C’est à ce niveau que l’expérience semble faire une différence entre des actions causées par le passé et des actions non causées par le passé ou libres. Si je suis un ivrogne et que comme tous les matins je ne cesse de boire des canons, j’ai le sentiment, et les autres tout autant, que je suis déterminé par quelque chose en moi qui s’est construit dans le passé et qu’on appelle souvent l’habitude. Si je suis un ivrogne impénitent, je me dirai que je suis cloué par l’habitude, ce qui revient à dire que ma vie a une évolution fixée par son cours antérieur. Mais supposons qu’un matin je me lève avec la résolution de cesser de boire et de prendre les médicaments que mon généraliste m’a donnés afin de souffrir moins de cette résolution : il y a lors deux manières d’expliquer la résolution en question.
Je commence par la plus flatteuse pour mon amour-propre : je me décris comme rompant avec mes habitudes grâce à ma force de volonté. Quant à cette soi-disant « force de la volonté », je la vois comme quelque chose qui non seulement me donne de la valeur mais aussi signale mon indépendance par rapport au passé : je m’imagine que si je n’avais pas mis en œuvre cette force de volonté, j’aurais continué comme tous les matins d’obéir au passé, de le reproduire.
Le déterministe pense ce que j’ai appelé la force de ma volonté sur le modèle de n’importe quelle réalité naturelle : prenons un nuage. Il se peut que le nuage dont je parle soit un nuage exceptionnel, rare (par son volume, sa beauté, son évolution, etc), mais ce nuage ne tombe pas du ciel, si on me permet l’expression : il y a des causes physico-chimiques, en relation ou non avec l’activité humaine, qui expliquent sa genèse et son évolution. Bien sûr les causes dont nous parlons (disons, telle dépression, tel vent etc) sont aussi bien des effets de causes qui à leur tour sont des effets, et ceci indéfiniment. Ce nuage lui-même aura des effets qui causeront des effets, etc.

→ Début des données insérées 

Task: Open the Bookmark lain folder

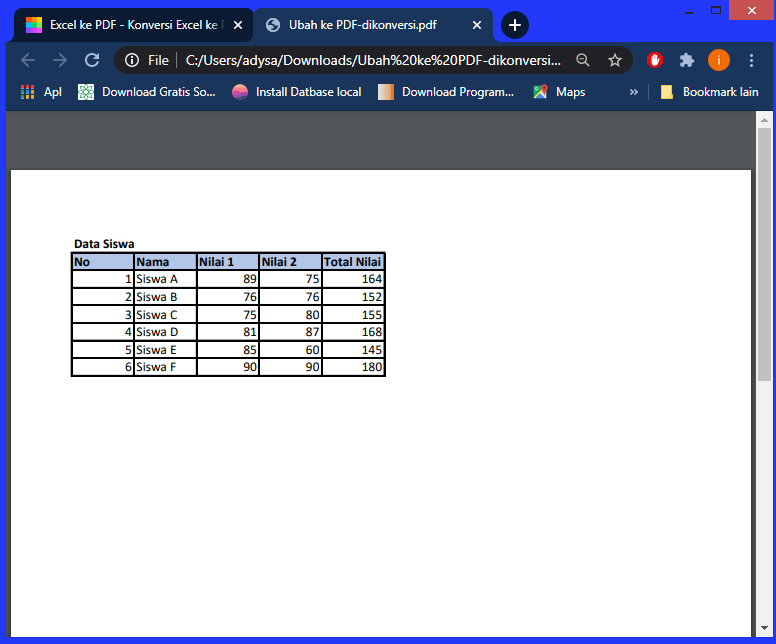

Pour en rester un instant encore au nuage, par exemple celui que je vois en ce moment et qui est d’une beauté étonnante, on peut être assuré qu’aucun climatologue, spécialiste des nuages ou non, aucun physicien, aucun chimiste, aussi savant soit-il, ne pouvait hier à la même heure, à l’endroit où je suis ou ailleurs dans le monde, n’en prédire les contours précis qu’il a aujourd’hui à l’instant t. On est donc en présence d’un phénomène inconnaissable par avance mais que nous avons de bonnes raisons de penser intégralement déterminé par de multiples causes interagissant.
Si on pense la force de volonté sur le modèle du nuage, elle est aussi explicable par des multiples causes, disons pour simplifier, psychologiques qui elles-mêmes sont des effets de causes antérieures. Au fond il n’y a pas de différence radicale entre une éruption volcanique brutale et une rupture brutale causée par exemple dans une vie par une conversion. Quand on disposait de croyances mythologiques, on pouvait assimiler les deux phénomènes en les faisant dépendre tous deux de la volonté. Disposant désormais de connaissances scientifiques, c’est légitime d’assimiler les deux phénomènes à des phénomènes nécessaires, vu le passé du monde.